Last week JAMA published an article entitled, “The High Cost of Prescription Drugs in the United States.”  It notes, “The most important factor that allows manufacturers to set high drug prices for brand-name drugs is market exclusivity…” If the playing field is cleared of all competition, there are few, if any, market forces that might cause prices to stabilize.  Especially disturbing was the discussion of “pay to delay”– when drug manufacturers pay the makers of potential generics to delay their production.

I have met those who argue strongly that the free market must be respected, even in the face of skyrocketing prices.  They say that pharmaceutical companies have the right to charge whatever the market will bear because they’ve done the hard work of research and development.  Undoubtedly, they argue, the companies will use the profits to develop other life-saving drugs.  Put simply, they conclude that it is the result of the law of supply and demand.  But if the pharmaceutical company has a monopoly endorsed by the federal government, is it really a free market?

It seems that by applying the principle of justice, bioethics may have much to say about the rising cost of prescription drugs.  In an age where incredible things are happening with the creation of life-saving drugs, it is important they reach as many people as humanly possible.

Christians and Physician Assisted Suicide

In my experience working with terminally ill patients over the past seven years, I have often seen people of the Christian faith go all out in the ICU, wanting “everything done” for a terminally ill loved one. In these circumstances, when I speak with family members of the patient, they tell me they will continue to pray for a miracle to happen. As a person of faith, I respect their faith and their right to exercise it.

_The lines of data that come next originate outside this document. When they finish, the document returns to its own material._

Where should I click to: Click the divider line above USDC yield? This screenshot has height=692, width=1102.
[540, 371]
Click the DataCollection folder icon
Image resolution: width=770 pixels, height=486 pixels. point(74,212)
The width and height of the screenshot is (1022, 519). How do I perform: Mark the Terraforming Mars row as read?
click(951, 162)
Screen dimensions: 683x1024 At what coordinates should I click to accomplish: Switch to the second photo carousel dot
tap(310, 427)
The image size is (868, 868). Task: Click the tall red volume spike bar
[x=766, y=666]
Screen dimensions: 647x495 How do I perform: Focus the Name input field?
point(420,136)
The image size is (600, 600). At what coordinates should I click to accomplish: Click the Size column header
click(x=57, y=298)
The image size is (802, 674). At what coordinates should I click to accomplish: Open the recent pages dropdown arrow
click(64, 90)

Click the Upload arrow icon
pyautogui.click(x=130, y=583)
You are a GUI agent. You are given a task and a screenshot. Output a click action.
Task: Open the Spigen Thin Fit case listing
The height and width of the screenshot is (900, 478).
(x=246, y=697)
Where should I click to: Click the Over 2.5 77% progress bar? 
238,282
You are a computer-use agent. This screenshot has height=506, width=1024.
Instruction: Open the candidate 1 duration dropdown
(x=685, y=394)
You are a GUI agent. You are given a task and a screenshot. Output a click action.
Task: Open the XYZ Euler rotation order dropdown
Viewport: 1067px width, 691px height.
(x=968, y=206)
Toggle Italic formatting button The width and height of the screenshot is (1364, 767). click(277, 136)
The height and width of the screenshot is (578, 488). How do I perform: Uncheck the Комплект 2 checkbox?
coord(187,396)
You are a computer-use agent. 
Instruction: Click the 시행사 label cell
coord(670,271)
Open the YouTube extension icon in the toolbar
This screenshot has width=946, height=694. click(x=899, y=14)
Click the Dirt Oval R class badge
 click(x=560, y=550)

When appropriate, I gently remind them that ultimately we all die and that, in the case the miracle does not happen, it is good to have an end-of-life plan in place.

This experience came to mind when I read a recent article in www.time.com by Corinne Johns-Treat, a cancer patient who has decided that she wants “death with dignity.” The article stands out because she explains how she came to that decision in the context of her faith: “…[T]he more I learned about the safeguards and autonomy in the law, and the more I prayed about it, having seen people suffer so much at the very end of their lives, I came to believe in that it fit into my faith. I found comfort in this law” (California’s ‘End of Life Option Act’).

As I read her thoughtful article, several familiar themes arose: autonomy, personal suffering, and the painful experiences of others. These, of course, are used by others defending PAS who do not necessarily have a particular faith commitment. To place her decision within the framework of her Christian faith, Johns-Treat adds this thought: “If God grants us the intelligence to enable doctors to offer treatments that prolong life—that have prolonged my life—wouldn’t that same logic apply to those of us nearing the end of our life? When science can’t offer life-sustaining treatments anymore, then the role of medicine should be to relieve suffering.”

I don’t know anyone in the medical field who would disagree with the goal of “relieving suffering.” The question is how to define it. Cannot palliative care offer more to the dying patient than PAS? My work in hospice showed me that death does not need to be anguish for patient and family alike during the final hours of life. Palliative care physicians and their teams do tremendous work every day to relieve the terminally ill of their suffering. As the field of palliative care continues to deepen and grow, and as people become more aware of their mortality, I hope that PAS does not become the default method of “relieving suffering.”

Christians – and members of other faith groups – will undoubtedly continue to wrestle with these issues in the coming days. This is important because they are indeed matters of life and death.